The phase 1b/2 KOMET-001 trial (NCT04067336) demonstrated that single-agent ziftomenib, a menin inhibitor, achieved responses in patients with relapsed/refractory acute myeloid leukemia (AML) harboring NPM1 mutations, according to newly shared results at the Society of Hematological Oncology 2025 Annual Meeting.
Ghayas C. Issa, MD, MS, the presenting study author and an associate professor in the Department of Leukemia and in the Department of Genomic Medicine in the Division of Cancer Medicine at the University of Texas MD Anderson Cancer Center, spoke with CancerNetwork® at the conference after the presentation.
Issa stated that lab evidence showed that disrupting the interaction between menin and KMT2A should lead to responses in this NPM1-positive patient group, and these results corroborated that.
KOMET-001 was a single-cohort trial that enrolled patients 18 years and older with NPM1-mutated relapsed/refractory AML, all of whom received 600 mg of ziftomenib once daily in the phase 2 portion.
Transcript:
CancerNetwork: What was the rationale for conducting the KOMET-001 study?
Issa: Menin inhibitors form a new class of targeted therapies in AML. They’re epigenetic modifiers, so they work by disrupting the genes that cause leukemia. Ziftomenib is a potent menin inhibitor, and in this case, we are testing it in NPM1-mutant [AML], which depends on the menin and KMT2A interaction. NPM1 leukemias, when they’re newly diagnosed, have a good prognosis, but once they relapse, they’re as bad as any other leukemia. That’s why we need new targeted therapies to improve outcomes for our patients.
How does the selective inhibition of the menin-KMT2A interaction address this patient group’s biology?

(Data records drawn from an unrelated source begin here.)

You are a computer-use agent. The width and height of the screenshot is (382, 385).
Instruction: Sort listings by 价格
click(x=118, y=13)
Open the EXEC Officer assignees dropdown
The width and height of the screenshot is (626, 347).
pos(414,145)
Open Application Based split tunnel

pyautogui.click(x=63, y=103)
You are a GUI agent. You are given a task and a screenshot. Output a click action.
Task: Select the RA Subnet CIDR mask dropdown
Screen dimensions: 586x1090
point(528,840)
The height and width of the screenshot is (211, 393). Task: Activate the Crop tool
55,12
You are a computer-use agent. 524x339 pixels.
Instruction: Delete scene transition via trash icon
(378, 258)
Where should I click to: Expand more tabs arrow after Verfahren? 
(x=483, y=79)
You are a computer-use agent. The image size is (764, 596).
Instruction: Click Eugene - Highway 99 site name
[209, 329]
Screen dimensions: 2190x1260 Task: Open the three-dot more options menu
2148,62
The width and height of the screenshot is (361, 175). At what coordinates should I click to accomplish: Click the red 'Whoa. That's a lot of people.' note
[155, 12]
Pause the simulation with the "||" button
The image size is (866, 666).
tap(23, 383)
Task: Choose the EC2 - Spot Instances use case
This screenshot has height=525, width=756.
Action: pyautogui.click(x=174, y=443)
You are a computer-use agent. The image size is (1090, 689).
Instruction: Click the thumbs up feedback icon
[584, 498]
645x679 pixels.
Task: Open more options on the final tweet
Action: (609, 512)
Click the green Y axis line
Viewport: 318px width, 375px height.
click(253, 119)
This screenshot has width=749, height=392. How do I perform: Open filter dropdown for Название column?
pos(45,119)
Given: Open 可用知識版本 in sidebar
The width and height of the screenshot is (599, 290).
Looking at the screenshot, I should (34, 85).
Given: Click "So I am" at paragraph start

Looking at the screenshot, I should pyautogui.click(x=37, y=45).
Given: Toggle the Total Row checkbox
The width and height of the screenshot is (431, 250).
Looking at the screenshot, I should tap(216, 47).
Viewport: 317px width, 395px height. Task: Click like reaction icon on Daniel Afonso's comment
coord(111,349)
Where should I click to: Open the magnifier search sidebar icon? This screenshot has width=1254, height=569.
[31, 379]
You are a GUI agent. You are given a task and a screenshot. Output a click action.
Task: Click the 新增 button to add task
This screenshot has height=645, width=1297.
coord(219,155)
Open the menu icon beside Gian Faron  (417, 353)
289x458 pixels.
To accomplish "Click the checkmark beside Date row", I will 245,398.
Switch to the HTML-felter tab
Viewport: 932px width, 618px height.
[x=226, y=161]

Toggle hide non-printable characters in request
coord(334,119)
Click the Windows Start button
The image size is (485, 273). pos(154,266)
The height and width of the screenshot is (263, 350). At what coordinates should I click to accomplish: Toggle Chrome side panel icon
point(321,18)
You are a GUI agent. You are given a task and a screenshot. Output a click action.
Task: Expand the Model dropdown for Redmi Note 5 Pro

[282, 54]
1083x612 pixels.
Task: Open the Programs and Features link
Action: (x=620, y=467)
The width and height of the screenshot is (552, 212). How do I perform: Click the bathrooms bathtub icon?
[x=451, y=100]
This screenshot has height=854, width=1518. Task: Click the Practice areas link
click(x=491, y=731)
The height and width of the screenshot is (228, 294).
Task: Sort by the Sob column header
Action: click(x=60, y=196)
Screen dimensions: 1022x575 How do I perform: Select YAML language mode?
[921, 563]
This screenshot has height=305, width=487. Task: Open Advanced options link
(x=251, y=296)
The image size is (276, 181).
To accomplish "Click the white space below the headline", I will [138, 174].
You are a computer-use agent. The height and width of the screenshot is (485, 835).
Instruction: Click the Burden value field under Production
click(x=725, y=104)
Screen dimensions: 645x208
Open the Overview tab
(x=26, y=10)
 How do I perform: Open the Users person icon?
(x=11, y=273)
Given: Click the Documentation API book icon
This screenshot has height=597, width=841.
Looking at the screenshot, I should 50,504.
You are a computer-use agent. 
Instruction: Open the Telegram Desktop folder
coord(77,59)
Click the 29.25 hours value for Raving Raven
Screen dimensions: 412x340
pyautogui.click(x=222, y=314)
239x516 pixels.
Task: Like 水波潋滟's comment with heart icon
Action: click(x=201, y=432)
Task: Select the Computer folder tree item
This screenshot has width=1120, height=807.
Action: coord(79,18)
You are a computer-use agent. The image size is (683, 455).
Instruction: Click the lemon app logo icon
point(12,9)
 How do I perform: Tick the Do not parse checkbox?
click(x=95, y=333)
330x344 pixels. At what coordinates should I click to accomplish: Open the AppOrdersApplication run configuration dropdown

In NPM1-mutant [AML], the KMT2A and menin interaction is critical to cause the abnormal expression of genes that are responsible for this leukemia. By disrupting the binding of KMT2A and menin by using a small molecule menin inhibitor, the lab evidence is that we can shut down this gene expression and [that will] lead to responses. That’s what we’re seeing in patients, too. With this drug, by targeting this specific node, we’re getting single-agent responses.
What was this study’s design?
This study was single-cohort [and] phase [1b/2]. Patients received the menin inhibitor ziftomenib once a day. Those patients had [AML] and had relapsed/refractory disease…. The main mutation, or the mutation that we’ve analyzed in this phase 2 cohort, is the NPM1 mutation. This [trial] included patients aged 18 and [older], and a variety of patients [in terms of] other baseline characteristics.
References
Issa GC, Wang ES, Montesinos P, et al. Ziftomenib in relapsed/refractory NPM1-mutant acute myeloid leukemia: phase 1b/2 results from the pivotal KOMET-001 study. Presented at the Society of Hematological Oncology 2025 Annual Meeting; September 2-5, 2025; Houston, TX. Abstract AML-789.